Retype exactly what appears below from the line containing "Given: Open the" down to the line containing "Screen dimensions: 277x190", keeping both end lines. Do not include pictures.

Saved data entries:
┏━━

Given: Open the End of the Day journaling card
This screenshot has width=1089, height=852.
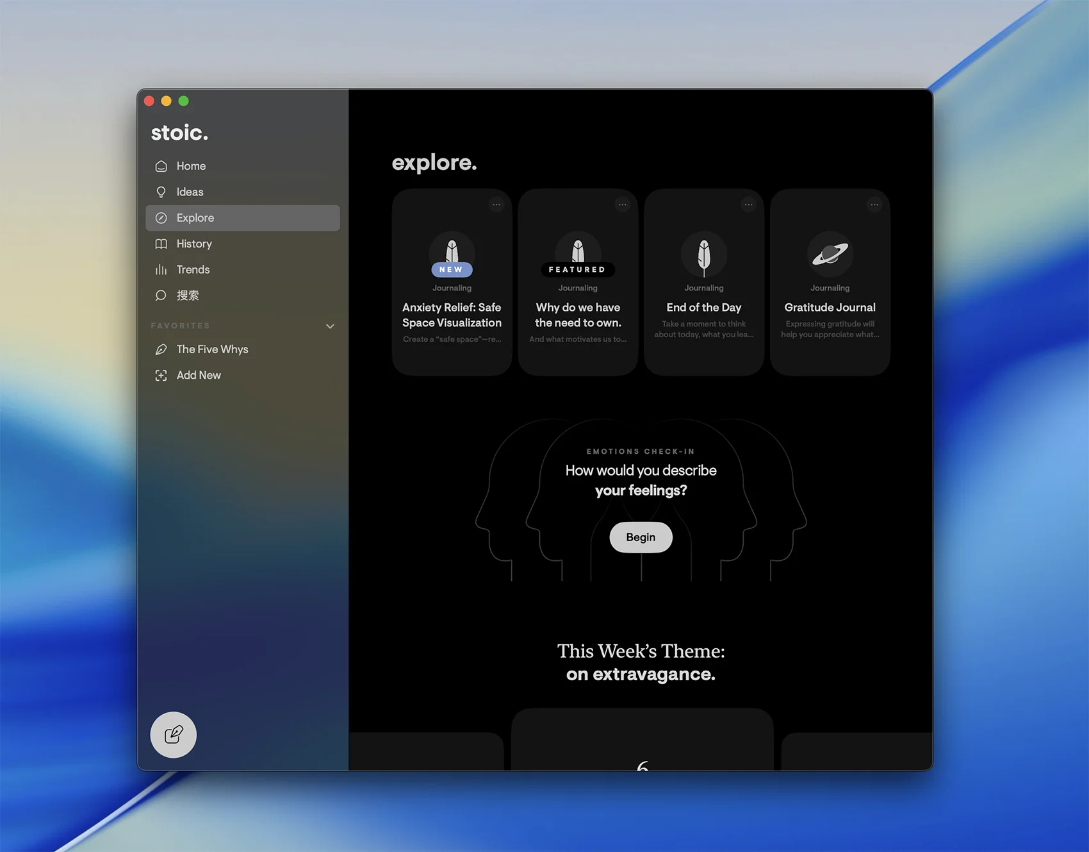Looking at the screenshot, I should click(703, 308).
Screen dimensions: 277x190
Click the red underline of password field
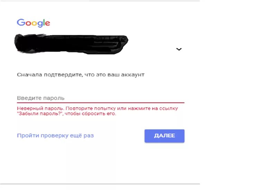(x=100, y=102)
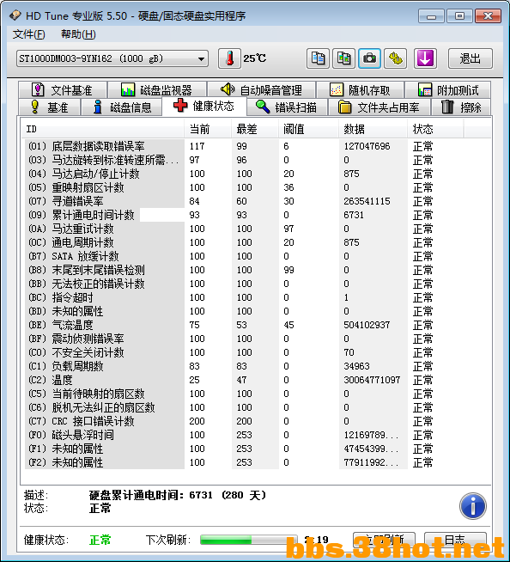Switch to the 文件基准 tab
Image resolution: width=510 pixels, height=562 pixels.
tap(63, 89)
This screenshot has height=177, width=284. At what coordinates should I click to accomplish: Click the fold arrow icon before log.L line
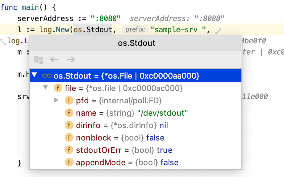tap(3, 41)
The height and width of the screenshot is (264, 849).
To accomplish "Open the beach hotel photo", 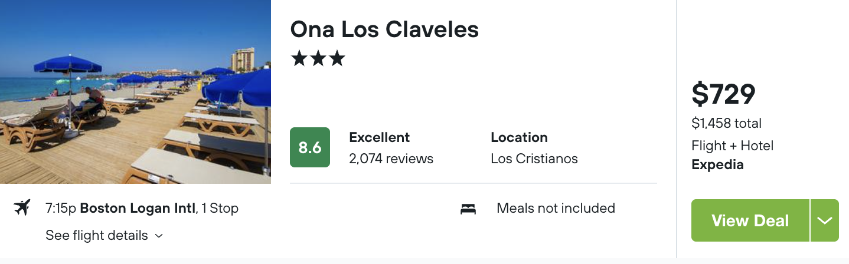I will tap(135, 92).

┗━━
┏━━

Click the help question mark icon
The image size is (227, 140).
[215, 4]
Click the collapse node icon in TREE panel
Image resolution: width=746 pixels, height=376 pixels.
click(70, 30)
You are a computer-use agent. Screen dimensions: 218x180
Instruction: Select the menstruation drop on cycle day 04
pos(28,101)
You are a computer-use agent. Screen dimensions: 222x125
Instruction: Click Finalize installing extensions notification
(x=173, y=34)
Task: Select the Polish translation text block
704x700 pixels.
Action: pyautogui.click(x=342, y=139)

┗━━
┏━━

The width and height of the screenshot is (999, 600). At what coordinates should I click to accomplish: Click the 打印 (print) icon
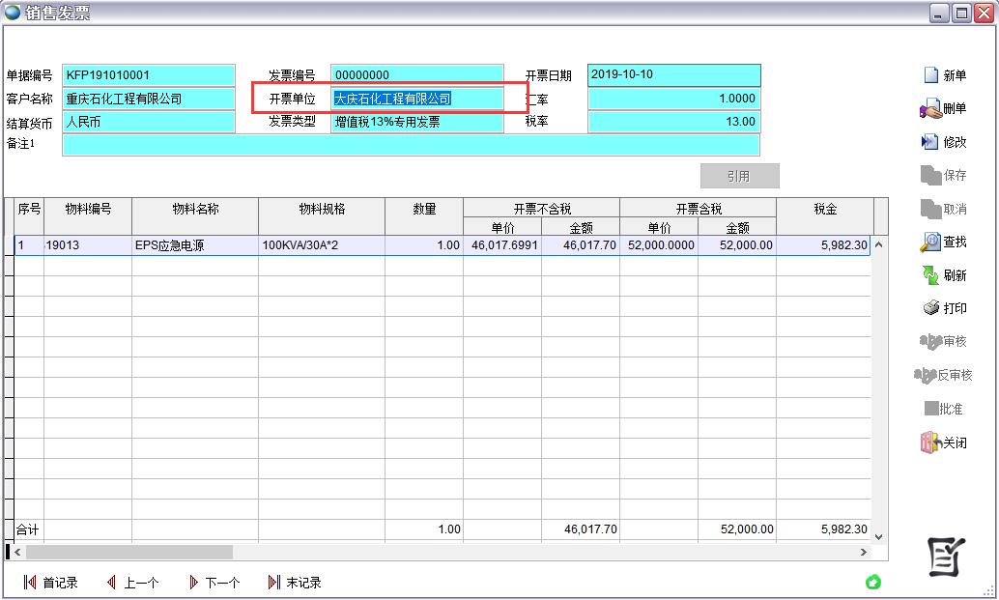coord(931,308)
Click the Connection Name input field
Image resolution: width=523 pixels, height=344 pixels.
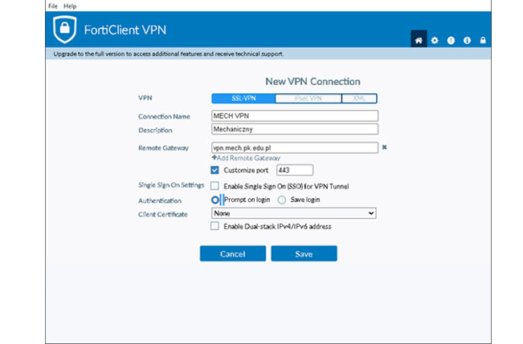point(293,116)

┗━━

> **REPLY**
Given: Open the End of the Day journaling card
This screenshot has width=1089, height=852.
Looking at the screenshot, I should click(703, 308).
Screen dimensions: 277x190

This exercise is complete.